Google said it disrupted a criminal group’s effort to exploit a previously unknown security flaw, warning that artificial intelligence is increasingly being used to find and weaponize vulnerabilities faster than defenders can respond. In a statement reported Monday, the company said the attackers planned an operation that depended on a bug the group had identified and that the effort targeted a widely used online system administration tool. Google said it intervened before the operation caused damage and that it alerted the affected company and law enforcement as it traced the incident.
Google did not provide identifying details about the attackers or the victim organization, and it declined to name the specific system administration tool involved. The company characterized the weakness as a “zero-day exploit,” meaning the vulnerability was previously unknown and that engineers had no days to develop a fix once the attack emerged. According to Google, the flaw allowed the attackers to bypass two-factor authentication, giving them a way to access the tool.

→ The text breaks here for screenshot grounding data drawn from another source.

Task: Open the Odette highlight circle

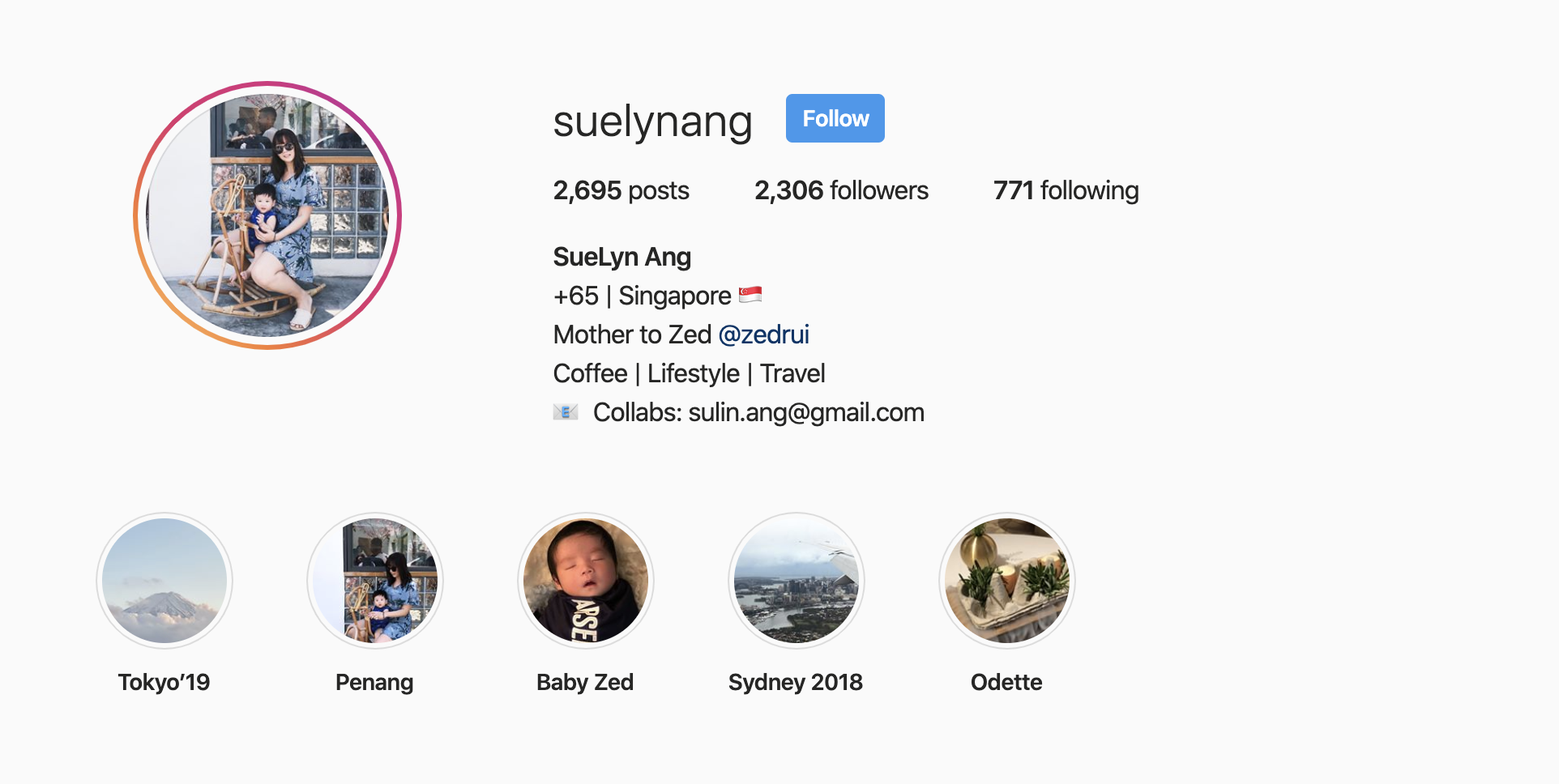Action: [1007, 581]
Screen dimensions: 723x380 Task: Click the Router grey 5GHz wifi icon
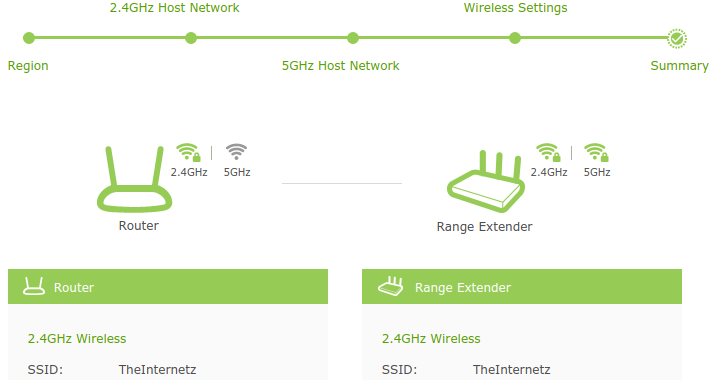tap(236, 152)
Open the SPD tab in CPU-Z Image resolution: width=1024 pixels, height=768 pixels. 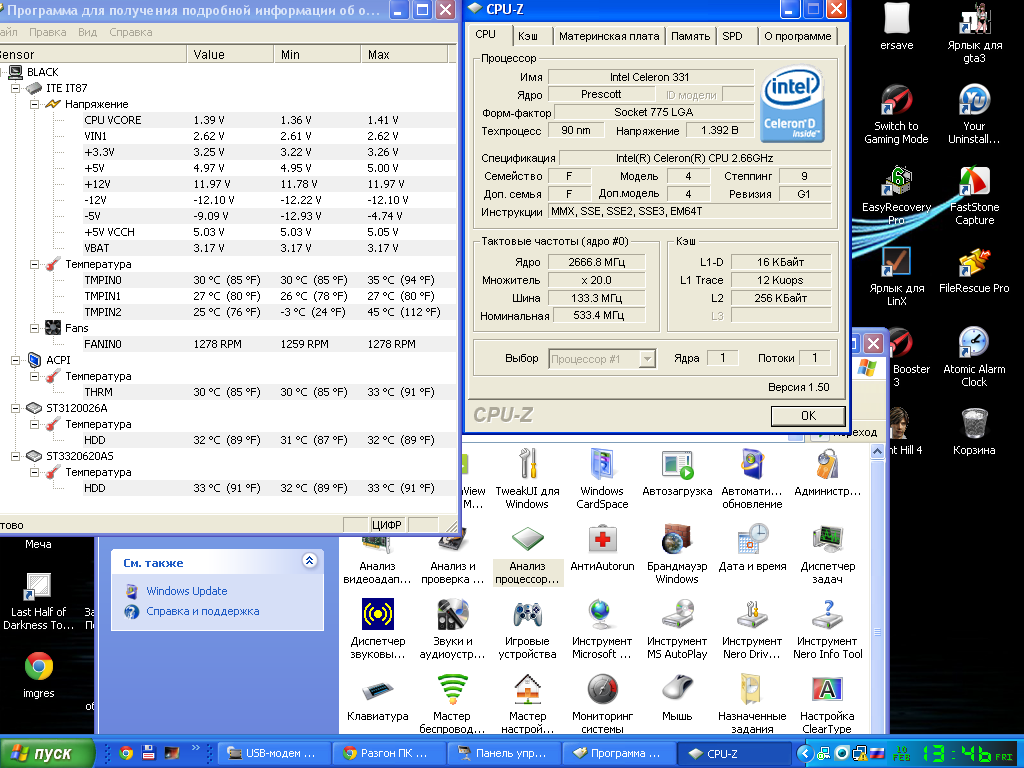tap(732, 36)
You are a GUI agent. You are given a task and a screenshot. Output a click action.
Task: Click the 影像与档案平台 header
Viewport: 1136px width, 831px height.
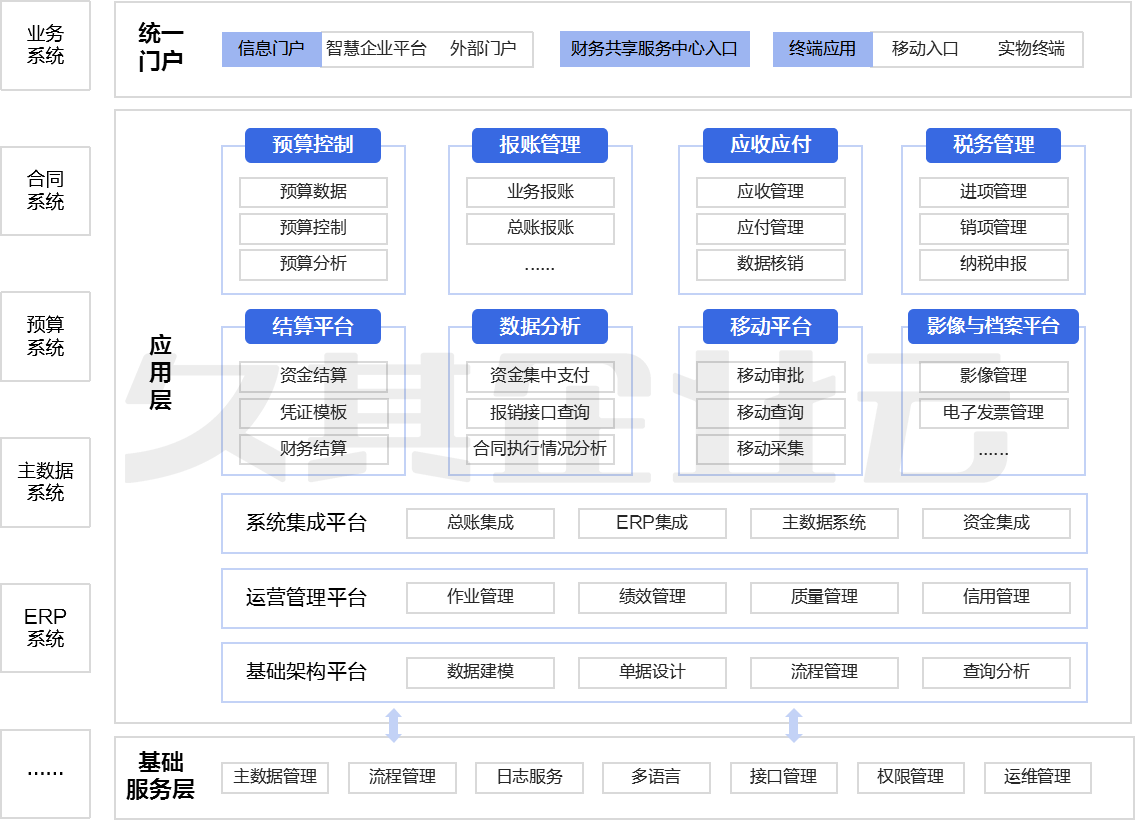point(993,326)
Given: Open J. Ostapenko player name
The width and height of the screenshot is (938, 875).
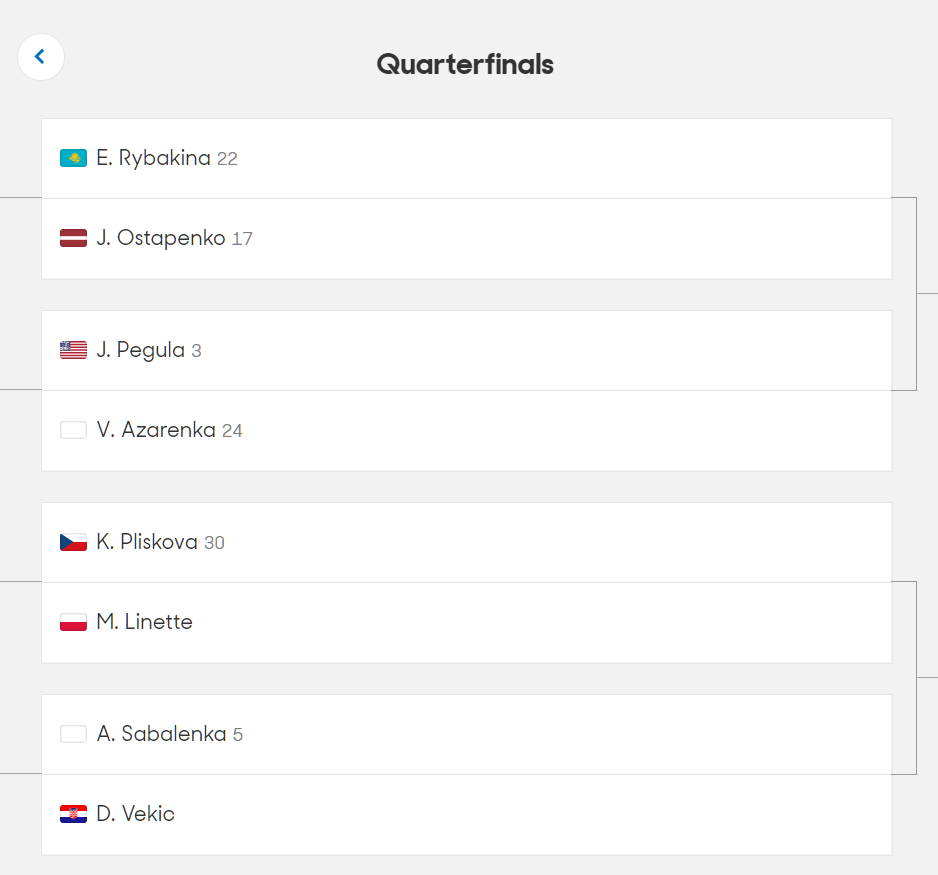Looking at the screenshot, I should [161, 238].
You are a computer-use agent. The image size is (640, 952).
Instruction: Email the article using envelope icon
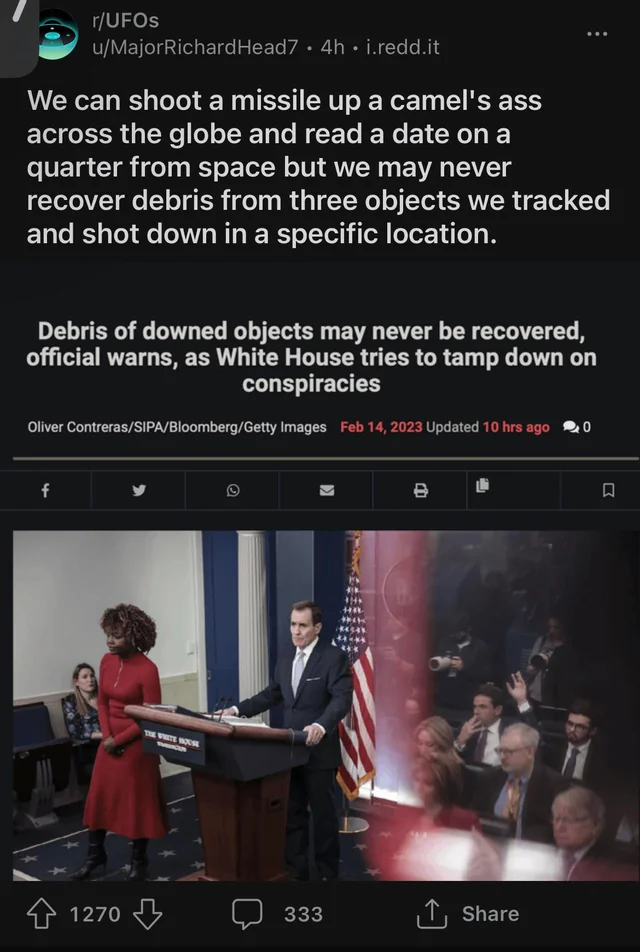pyautogui.click(x=327, y=490)
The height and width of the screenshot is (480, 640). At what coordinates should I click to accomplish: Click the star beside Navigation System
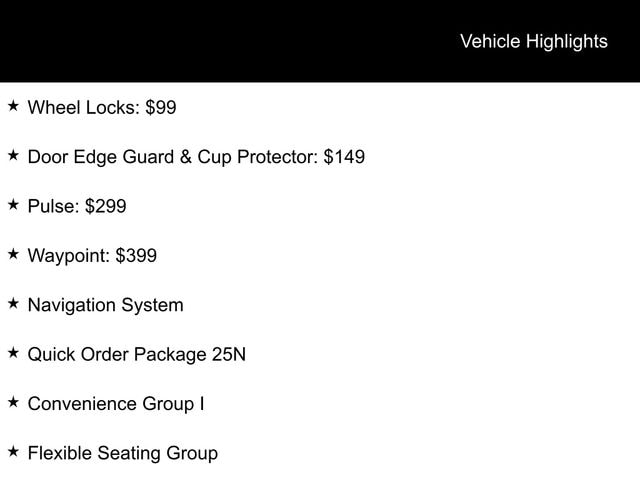(x=13, y=304)
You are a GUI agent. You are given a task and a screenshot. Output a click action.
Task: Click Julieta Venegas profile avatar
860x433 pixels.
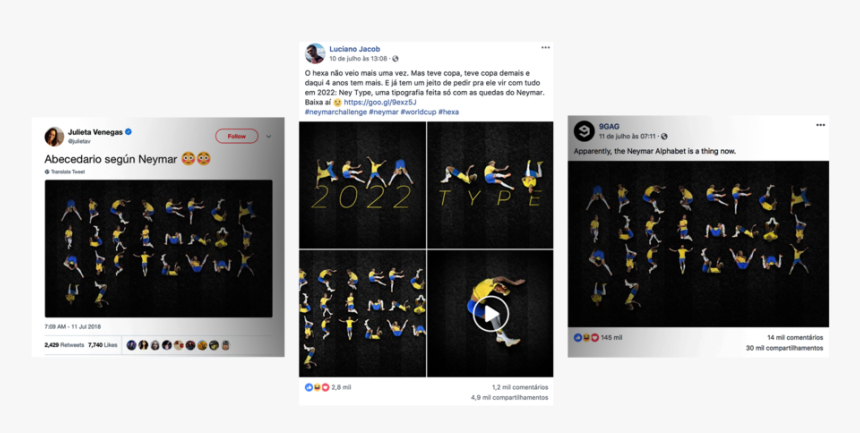click(54, 137)
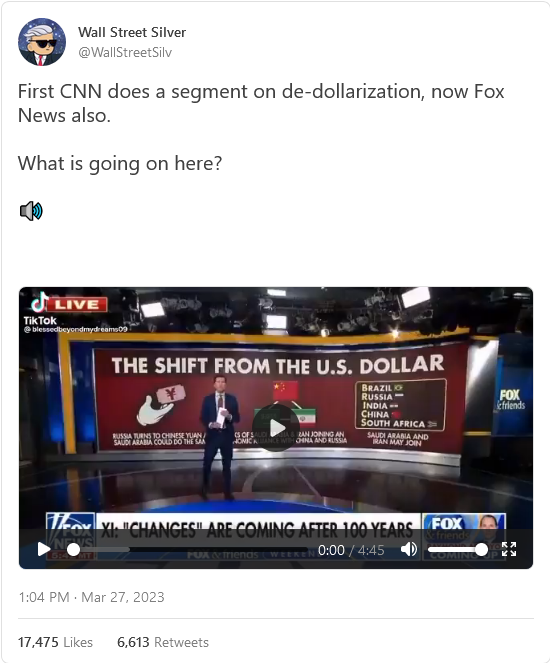Click the Fox News logo in lower-left of video
This screenshot has width=550, height=663.
(x=70, y=536)
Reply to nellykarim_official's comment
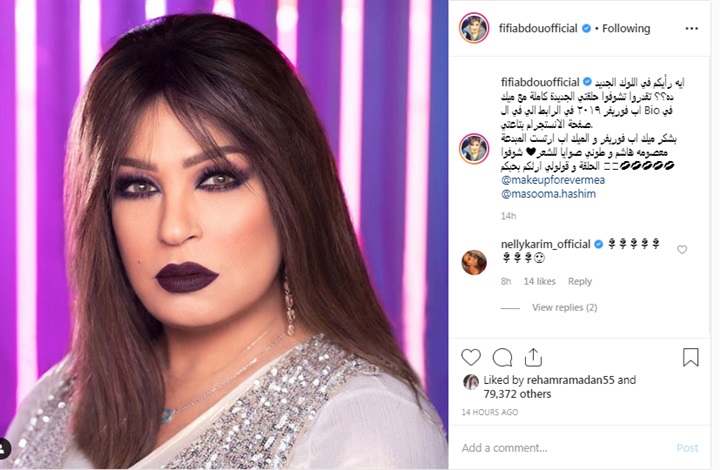This screenshot has height=470, width=720. point(579,281)
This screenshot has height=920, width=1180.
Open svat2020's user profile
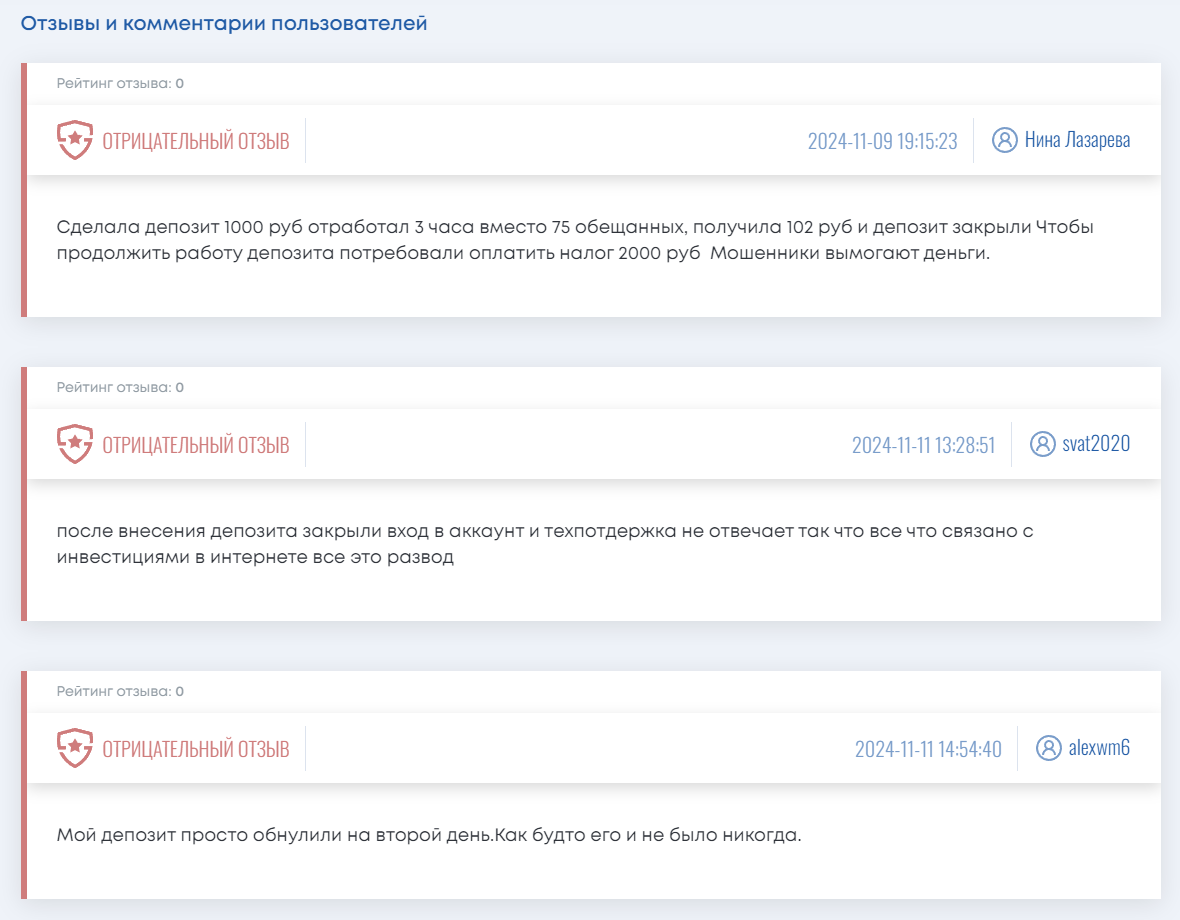coord(1097,444)
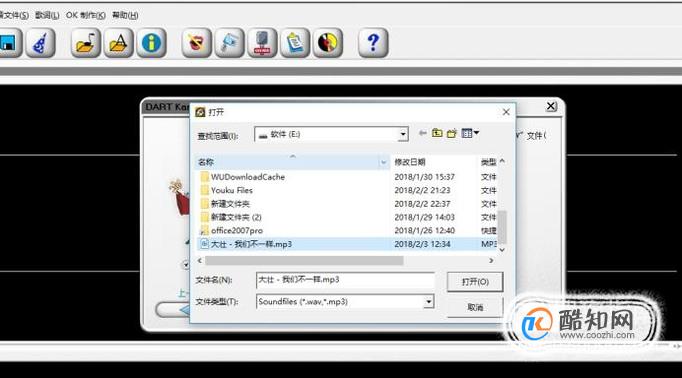Go up one folder level icon

pos(437,133)
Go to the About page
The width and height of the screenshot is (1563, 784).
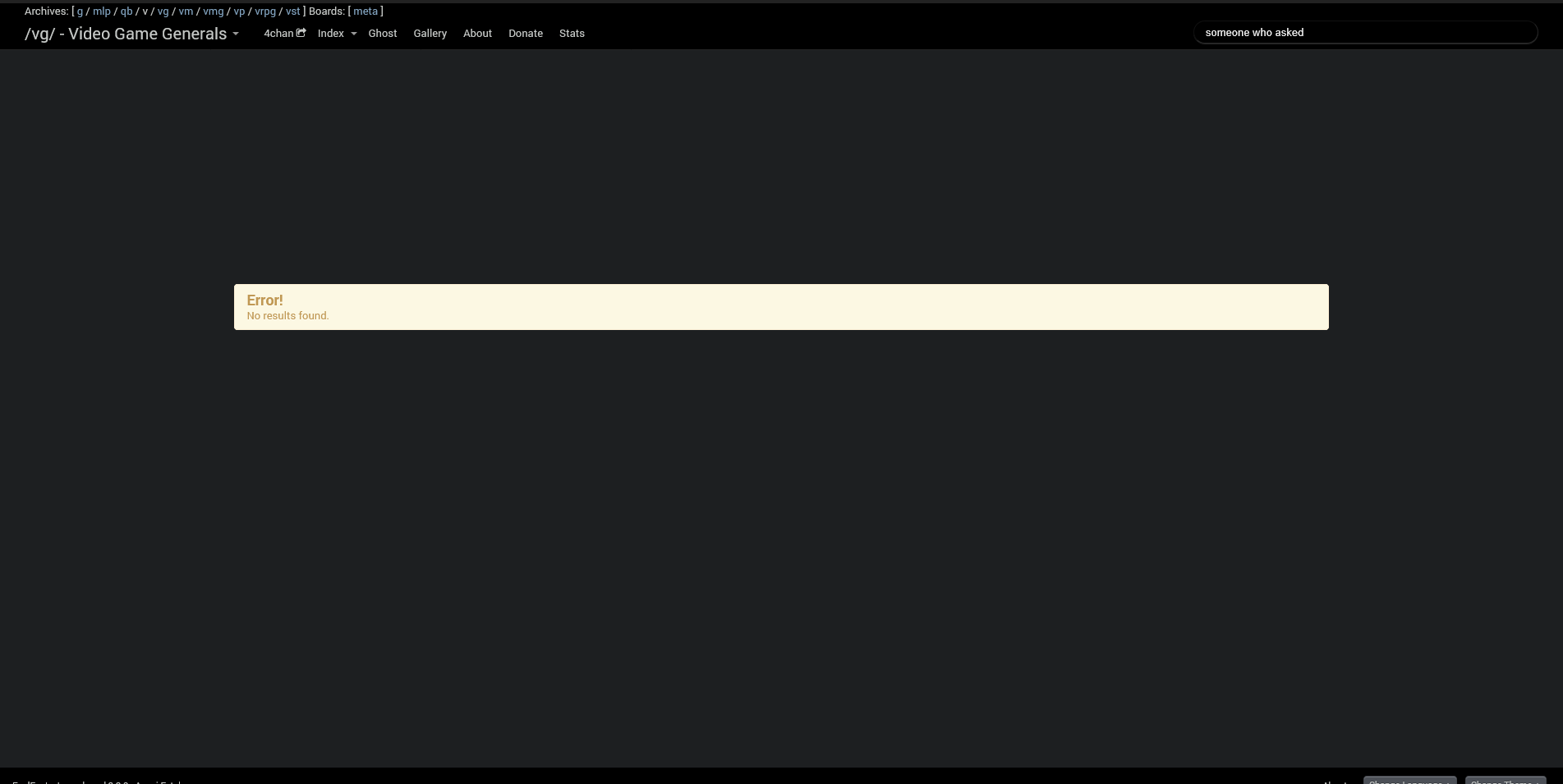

As Google investigated the hackers’ activity, it said it found evidence that the group used an AI large language model to help discover the vulnerability. Google did not identify which AI model the attackers used, saying only that it was most likely not Google’s own Gemini or Anthropic’s Claude Mythos. The company said it found no evidence that the operation was tied to an adversarial government, but it added that groups linked to China and North Korea have been exploring similar techniques.
John Hultquist, chief analyst at Google’s threat intelligence arm, said the episode aligns with a warning security experts have raised for years: malicious actors using AI can increase their ability to penetrate computer systems. In an interview, Hultquist said, “It’s here,” and added, “The era of AI-driven vulnerability and exploitation is already here.” He said criminals can benefit from AI’s “tremendous capability for speed,” because they can move faster to find weaknesses and exploit them than government spies who tend to work more slowly and quietly.
Hultquist said there is a race between attackers and defenders to stop exploitation before hackers obtain the data they need to extort victims or deploy ransomware. He said, “AI is going to be a huge advantage because they can move a lot faster.” That framing underscores why Google’s disclosure matters to the broader cybersecurity debate over whether AI tools can be safely released and used without accelerating cyber risk.
The announcement also arrives amid rising attention to AI models that researchers and companies say can be used to test software security. Anthropic announced its Mythos model last month, and the U.S. has been watching closely because Anthropic said the model was so capable at hacking and cybersecurity work that it should be released to a limited set of trusted organizations. Anthropic created Project Glasswing, a group that includes major tech companies such as Amazon, Apple, Google and Microsoft, along with firms such as JPMorgan Chase, to focus on securing critical software against what it described as “severe” fallout tied to the model’s potential.
At the same time, the cluster said, the relationship between Anthropic and the U.S. government has been complicated. The report cited Anthropic’s public and legal fight with the Pentagon and with President Donald Trump over military use of Anthropic’s AI technology. Meanwhile, OpenAI has introduced a similar cybersecurity-focused approach, the report said, by releasing a specialized cybersecurity version of ChatGPT for “defenders responsible for securing critical infrastructure” to help them find and patch vulnerabilities in code.
In the policy realm, the cluster described shifting signals from President Donald Trump’s administration about how government should oversee powerful AI. The report said Trump’s Commerce Department announced last week that it signed new agreements with Google, Microsoft and Elon Musk’s xAI to evaluate the most powerful AI models before they are made public, but that the announcement later disappeared from the department’s website. The reported sequence was followed after Trump moved to repeal Democratic President Joe Biden’s guardrails around AI as it was rapidly developed, and it also built on earlier agreements Biden-era officials made with Anthropic and OpenAI.
Dean Ball, a senior fellow at the Foundation for American Innovation and a former lead author of a Trump AI policy roadmap, said he thinks regulation may still be necessary even as opinions differ on whether government should respond. He said, “Some people don’t want there to be a regulatory response to this and others do.” Ball added, “I don’t like regulation,” but said, “I would prefer for things not to be regulated. But I think we need to in this case.” He said he is optimistic that over time, improving AI coding tools can help defenders address routine cyberattacks affecting hospitals, schools and other organizations.
Ball said that in the near term, the scale of software that must be secured makes the risk harder to manage. He said there are “untold trillions of lines of software code” at stake, and he argued it can take years to harden systems. He said he believes coordination from the U.S. government could help, and he predicted a “transitional period” in which cybersecurity risks rise significantly, saying “the world might actually be more dangerous.”